Configure Hiera by editing /etc/hiera.yaml and ensuring it has the following contents:
---
:backends:
- yaml
:hierarchy:
- "nodes/%{fqdn}"
- common
:yaml:
:datadir: /etc/puppet/environments/%{environment}/hiera
Create a symlink to the Hiera configuration in the Puppet directory.
ln -s /etc/hiera.yaml /etc/puppet/hiera.yaml
Populate the repository by cloning it locally and performing each of the following actions within it:
mkdir -p {modules,site/profile/manifests,hiera}
touch hiera/common.yaml
touch site/profile/manifests/base.pp
touch environment.conf
touch Puppetfile
touch site.pp
Edit the environment.conf file and ensure it has the following contents:
manifest = site.pp
modulepath = modules:site
Edit the site.pp file and ensure it has the following contents:
hiera_include('classes')
Edit the `hiera/common.yaml file and ensure it has the following contents:
---
classes:
- 'profile::base'
ntp::servers:
- 0.us.pool.ntp.org
- 1.us.pool.ntp.org
Edit the Puppetfile file and ensure it has the following contents:
forge 'forge.puppetlabs.com'
# Forge Modules
mod 'puppetlabs/ntp', '3.0.3'
mod 'puppetlabs/stdlib'
Edit the site/profile/manifests/base.pp file and ensure it has the following contents:
class profile::base {
class { '::ntp': }
}
We now have the following functional pieces:
- Puppet master
- Hiera
- r10k
- Puppet code repository
- Initial 'profile' named 'base' that will configure NTP on our servers.
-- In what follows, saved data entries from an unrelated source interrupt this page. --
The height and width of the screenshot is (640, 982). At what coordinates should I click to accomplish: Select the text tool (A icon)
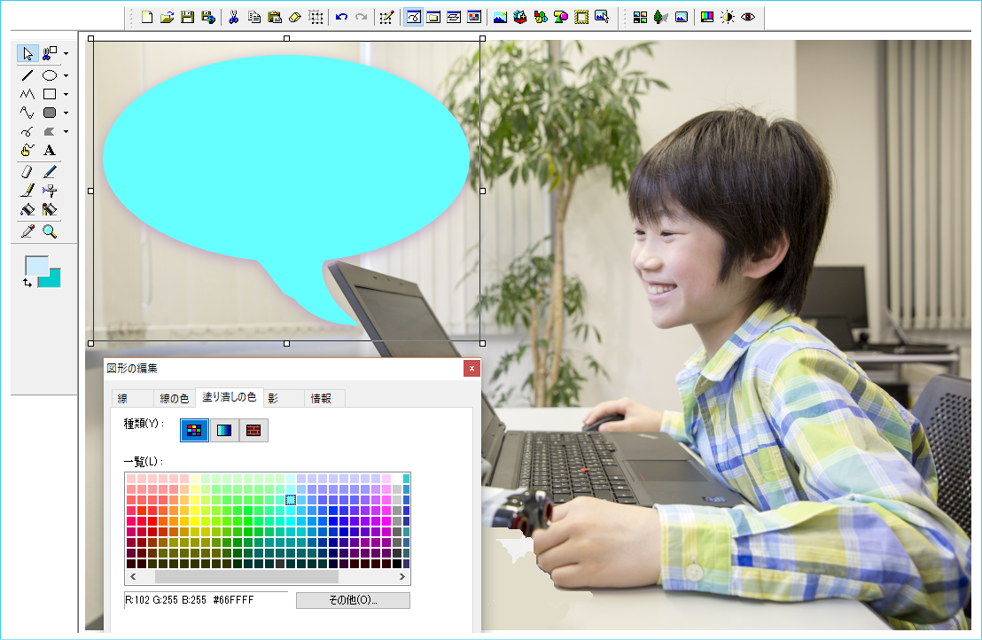click(x=50, y=151)
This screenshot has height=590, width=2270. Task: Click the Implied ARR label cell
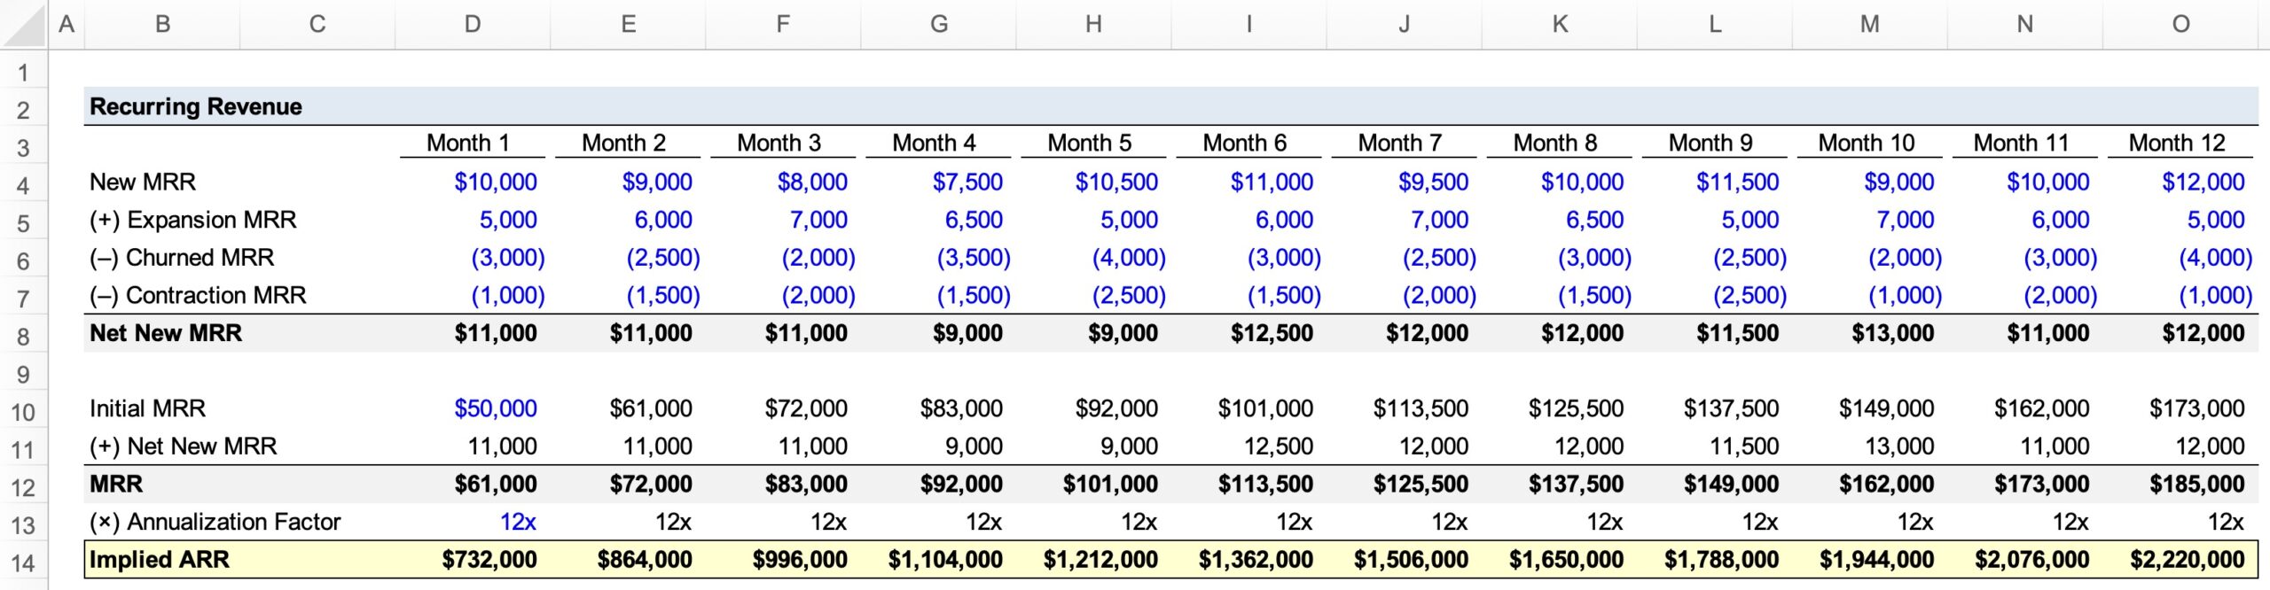pyautogui.click(x=160, y=560)
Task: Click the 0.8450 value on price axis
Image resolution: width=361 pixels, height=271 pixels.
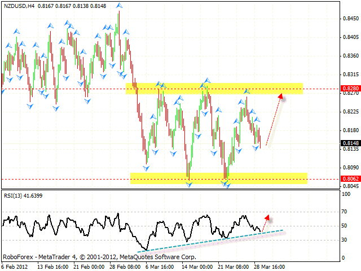Action: [x=350, y=19]
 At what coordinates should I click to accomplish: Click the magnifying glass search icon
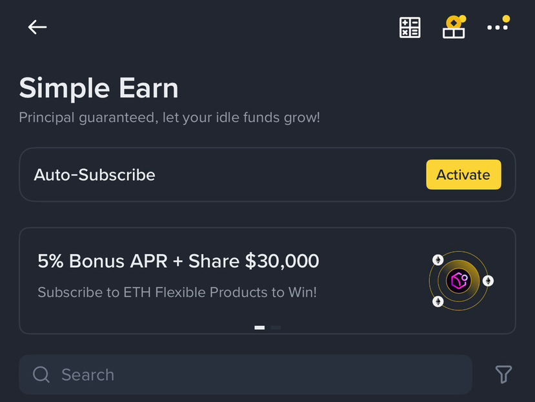41,374
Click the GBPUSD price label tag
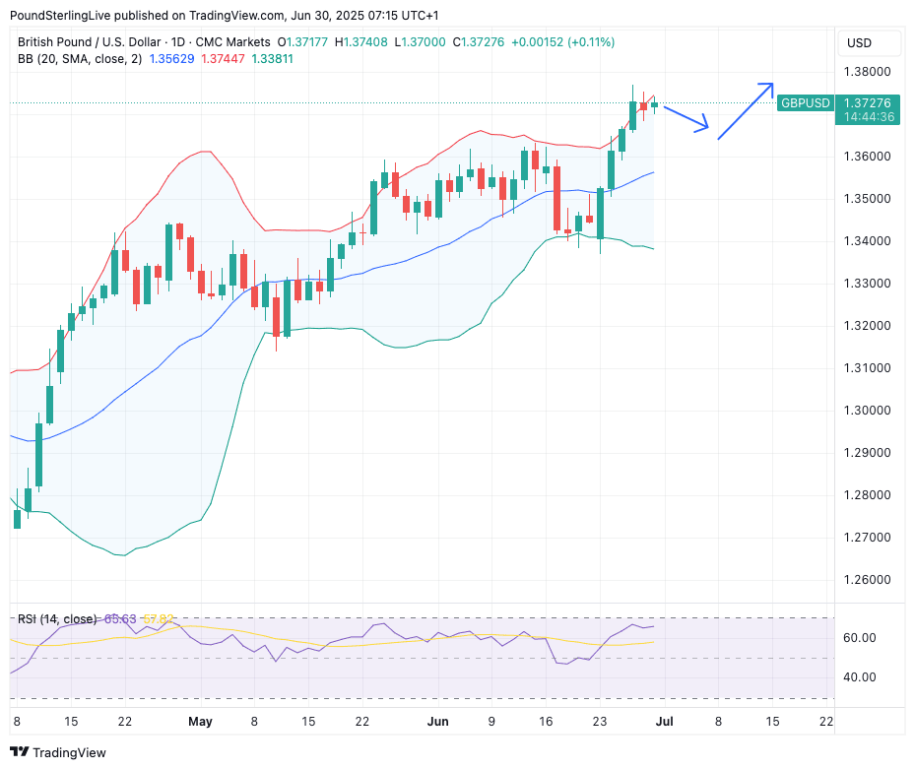The width and height of the screenshot is (915, 769). (x=805, y=103)
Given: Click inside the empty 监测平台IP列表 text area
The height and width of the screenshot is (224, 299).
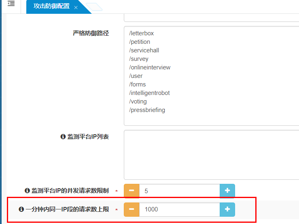Looking at the screenshot, I should tap(211, 155).
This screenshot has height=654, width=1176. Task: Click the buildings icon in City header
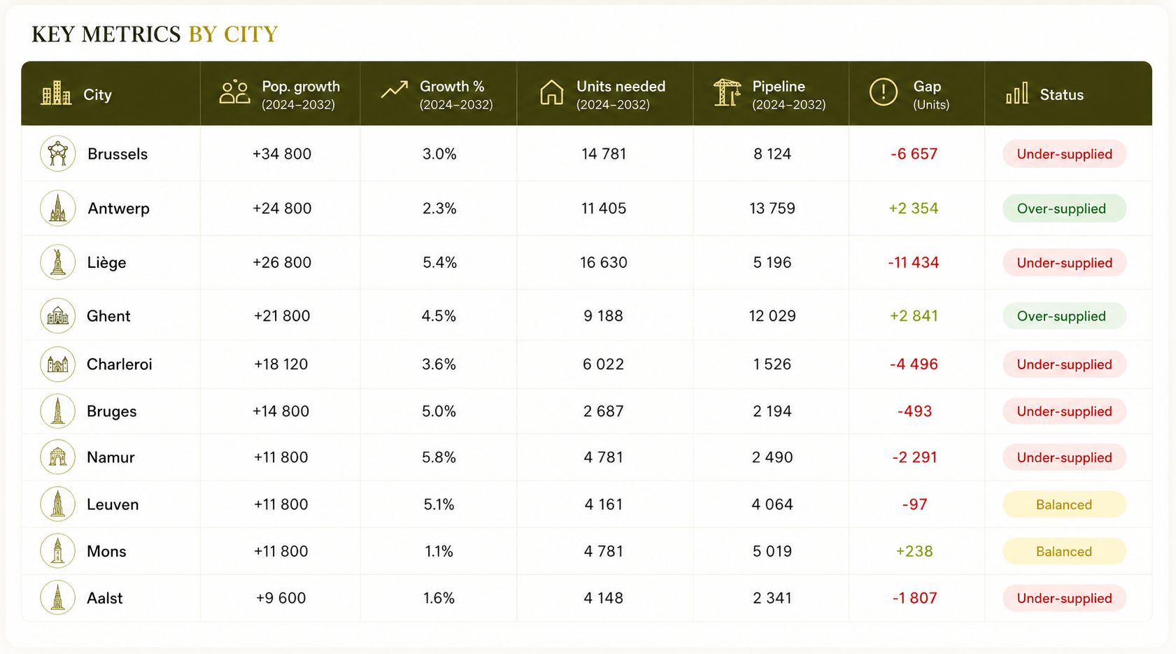coord(56,93)
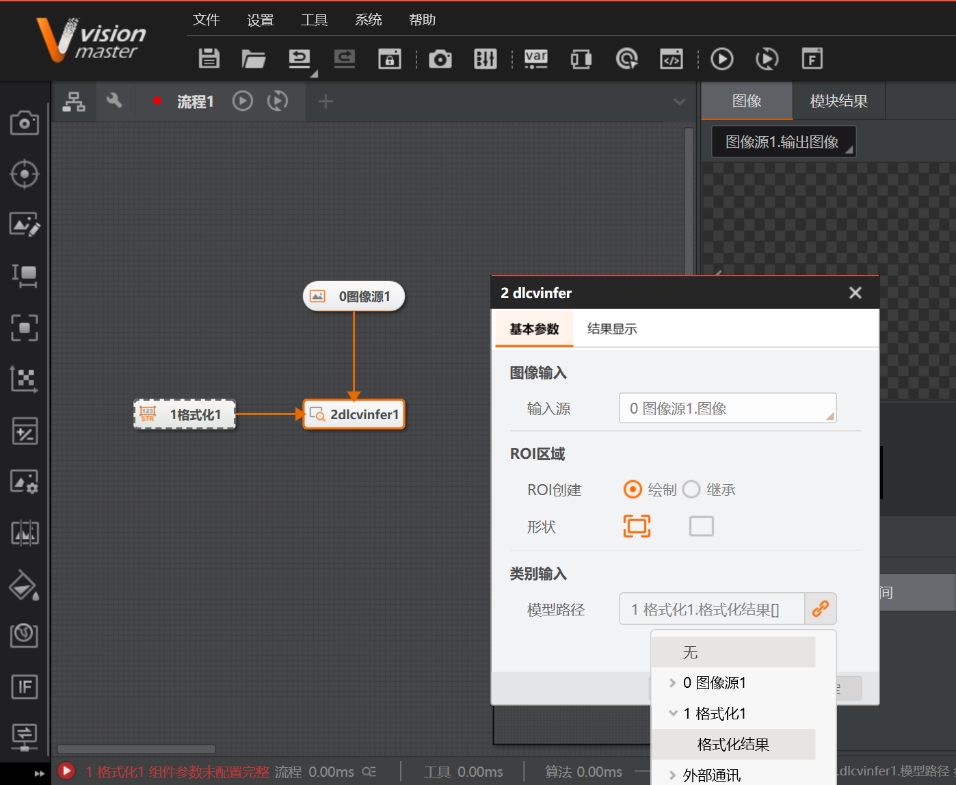Open the 输入源 image source dropdown

click(727, 408)
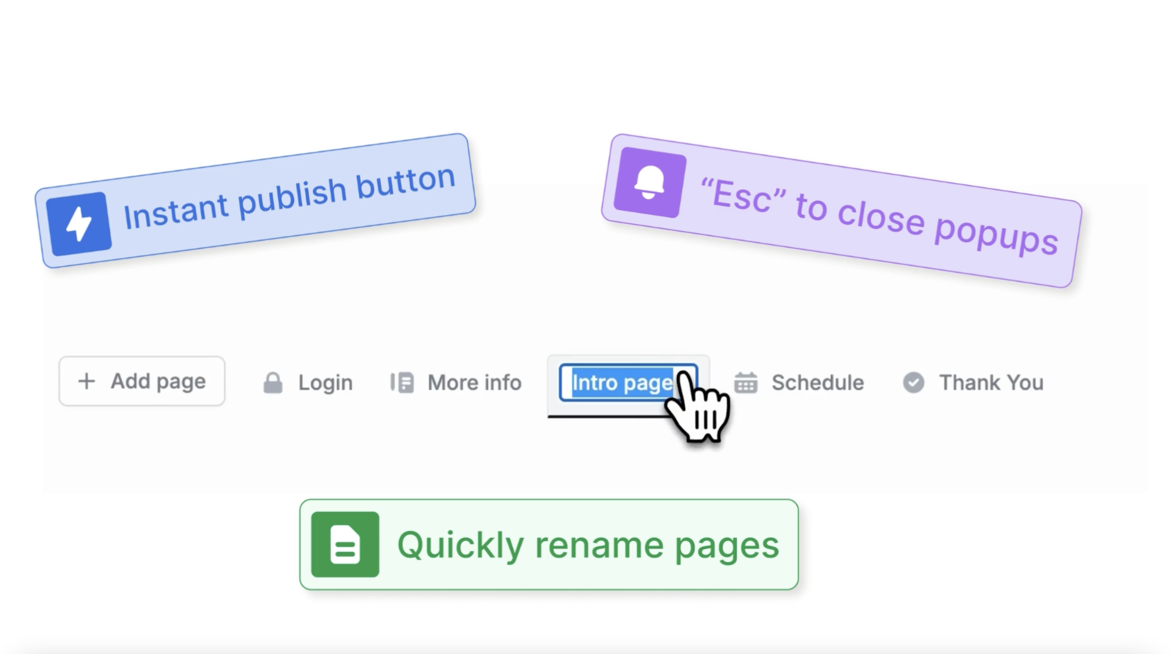Click the Esc to close popups banner
Viewport: 1174px width, 654px height.
click(842, 211)
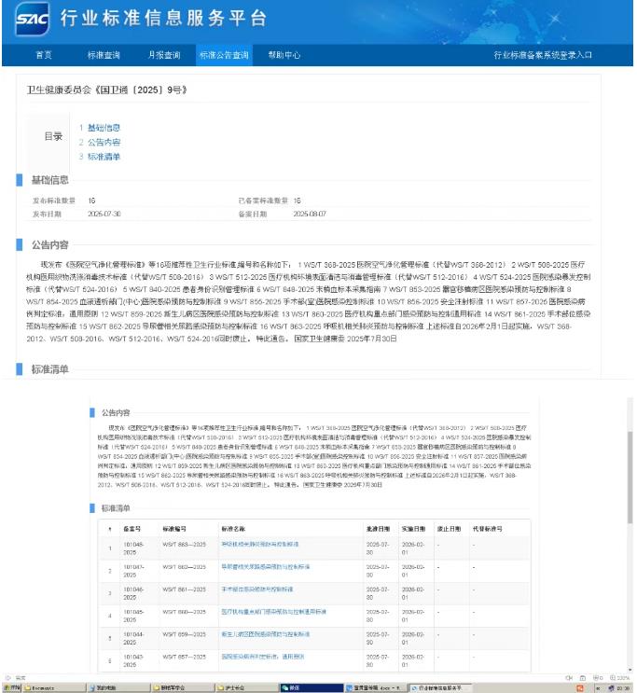
Task: Open standard WS/T 862—2025 name link
Action: click(265, 566)
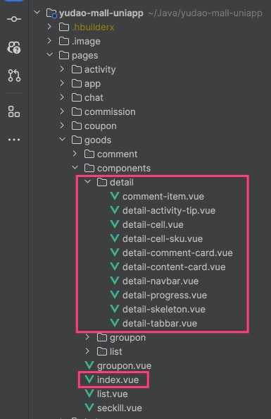Collapse the yudao-mall-uniapp project root
This screenshot has height=419, width=271.
37,12
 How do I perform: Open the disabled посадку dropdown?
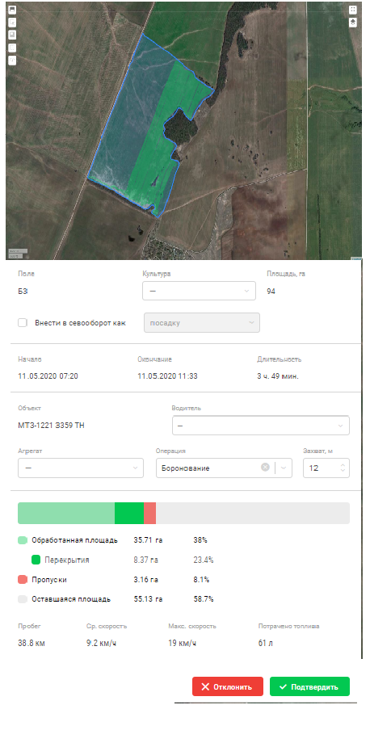tap(202, 322)
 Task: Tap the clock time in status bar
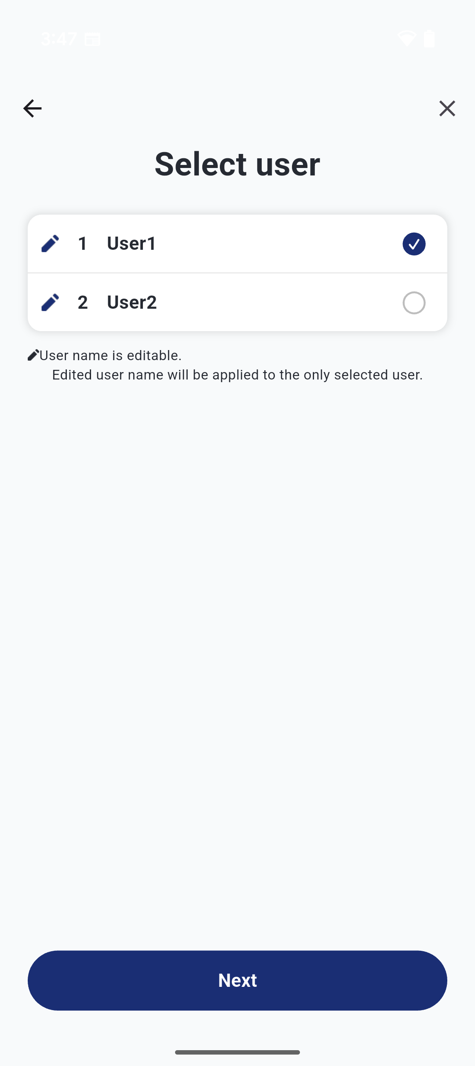pos(59,39)
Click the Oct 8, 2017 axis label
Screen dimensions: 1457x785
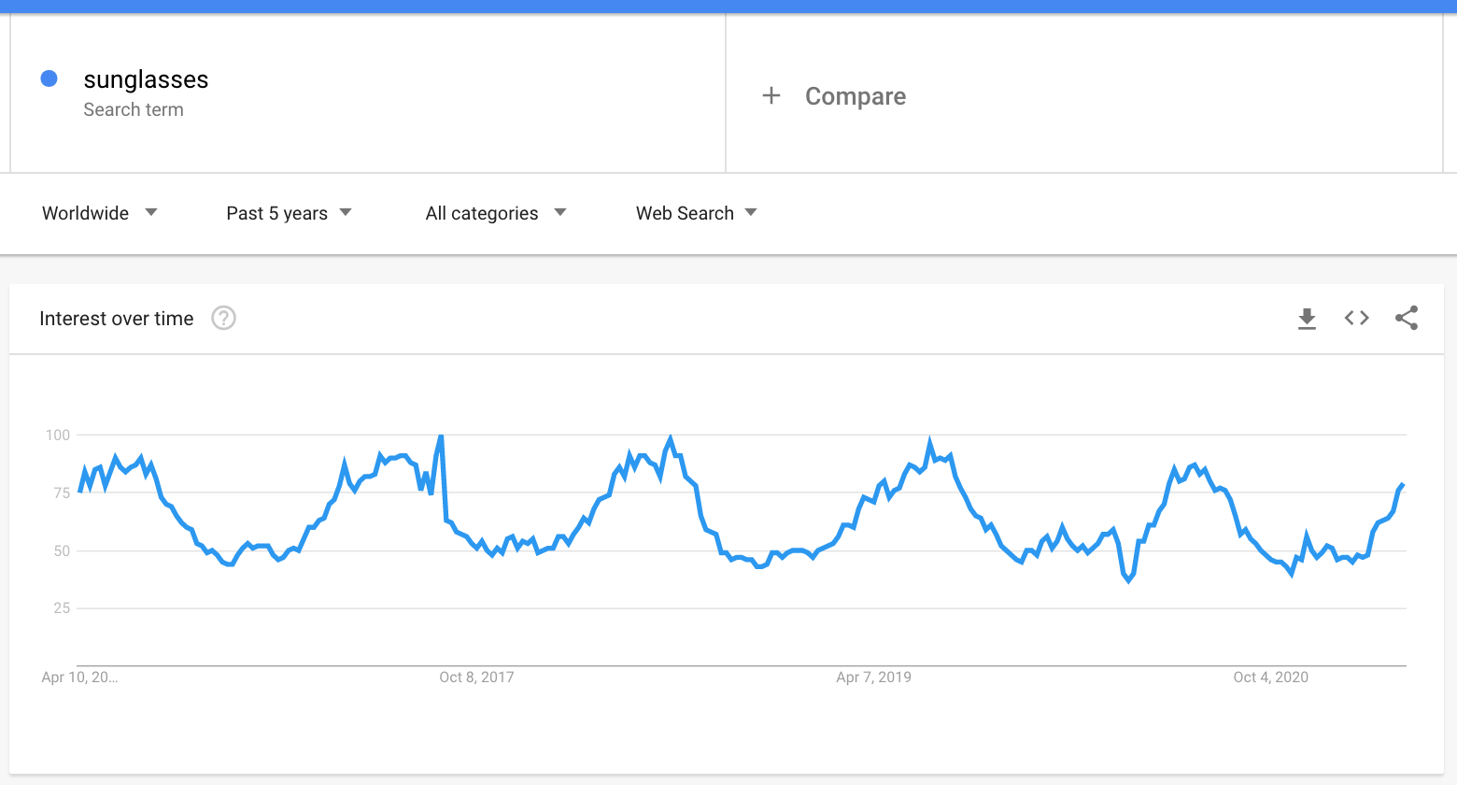click(476, 678)
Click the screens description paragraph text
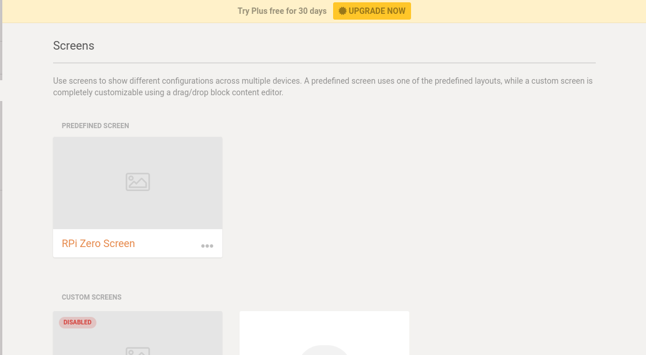The height and width of the screenshot is (355, 646). 323,87
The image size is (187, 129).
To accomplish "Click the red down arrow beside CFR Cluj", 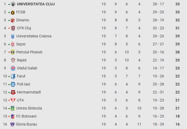I will [x=9, y=28].
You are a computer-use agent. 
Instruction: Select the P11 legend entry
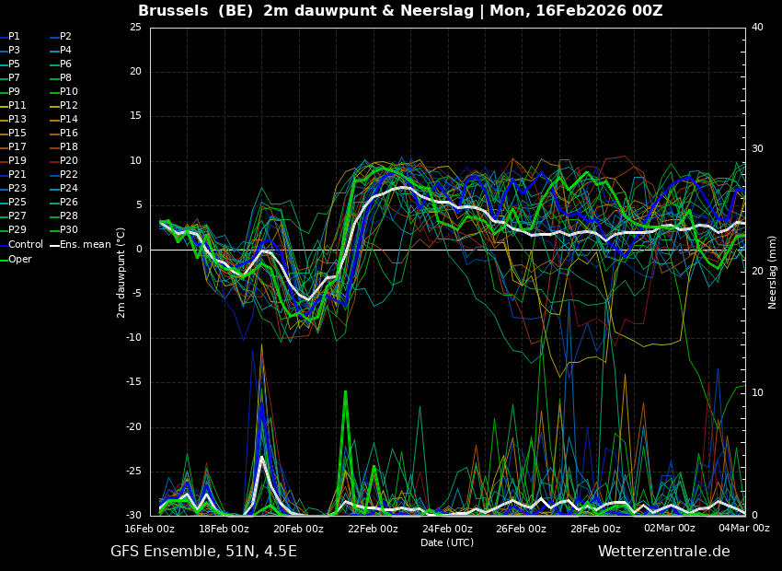click(17, 106)
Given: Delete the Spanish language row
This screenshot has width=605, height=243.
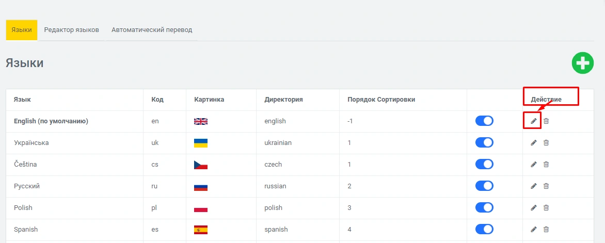Looking at the screenshot, I should click(546, 230).

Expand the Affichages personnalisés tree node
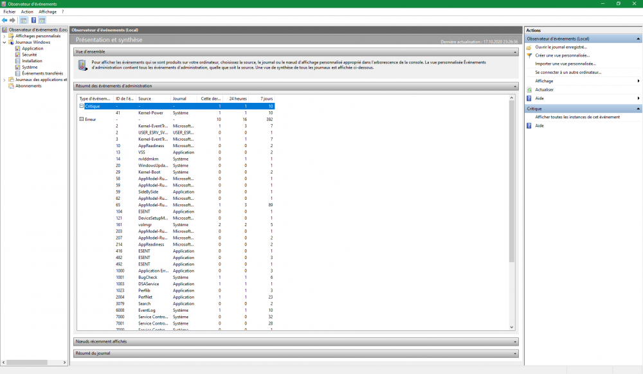[4, 36]
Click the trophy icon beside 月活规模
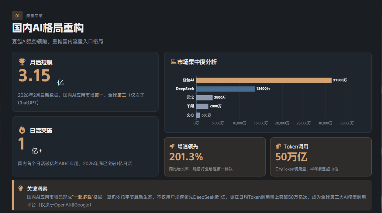The image size is (382, 213). (22, 62)
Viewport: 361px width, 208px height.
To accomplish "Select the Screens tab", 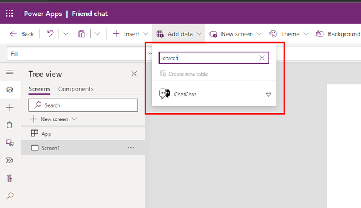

This base will allow us to do all sorts of useful things. Most interesting (to me and for the purposes of this tutorial) is the ability to now utilize Git branches to help manage infrastructure as part of your software development lifecycle. Now, when you want to test a new profile, you can do the following:
- Create a new branch of the Puppet code repository
- Create your Puppet code in this new branch
- Push the new branch up to the repository
- Deploy it as a new environment using the
r10k deploy environment -pcommand.
From any agent node (including the master), you may run the agent against the new environment by specifying it on the command line. For example, if you create the branch test, run puppet as:
puppet agent -t --environment test
You can also modify the /etc/puppet/puppet.conf file on a node and add the environment setting to the agent section to make the change permanent:
...
[agent]
environment = test
Voila - you're testing code without impacting your production environment!